Researchers were prompted to explore the implementation of a specialty pharmacy after Quality Oncology Practice Initiative (QOPI®) data showed gaps in care quality for oral treatments. QOPI® is an oncologist-led, practice-based quality assessment program designed to promote excellence in cancer care by helping practices create a culture of self- examination and improvement.

Along with a delay in access to medication, researchers found more errors when patients filled their prescriptions elsewhere. Some patients were not taking the right doses or were continuing to receive refills even after their regimen had ended.

The addition of a specialty pharmacy also yielded additional revenue, allowing the not-for-profit cancer center to provide additional services to patients, including the expansion of its medication assistance program.
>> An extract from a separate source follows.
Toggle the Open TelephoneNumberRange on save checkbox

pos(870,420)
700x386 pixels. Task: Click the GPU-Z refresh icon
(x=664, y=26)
In 2016, an average of 140 patients per month received medication assistance in the form of drug replacement and co-pay support, generally totaling more than $1.5 million per month.

Researchers hope that that their process will serve as a model to other medical institutions seeking to improve quality of care and timely patient access to medication.

“A new model for an in-house specialty pharmacy in a cancer center has led to a significant reduction in prescription errors and the time it takes for patients to receive their medications,” said Don S. Dizon, MD, ASCO Expert and Chair of the Quality Care Symposium News Planning Team. “The cost savings that resulted from this collaborative, patient-centered approach for oral chemotherapy were then redirected to patient education, monitoring, and assistance.”

The content in this post has not been reviewed by the American Society of Clinical Oncology, Inc. (ASCO®) and does not necessarily reflect the ideas and opinions of ASCO®.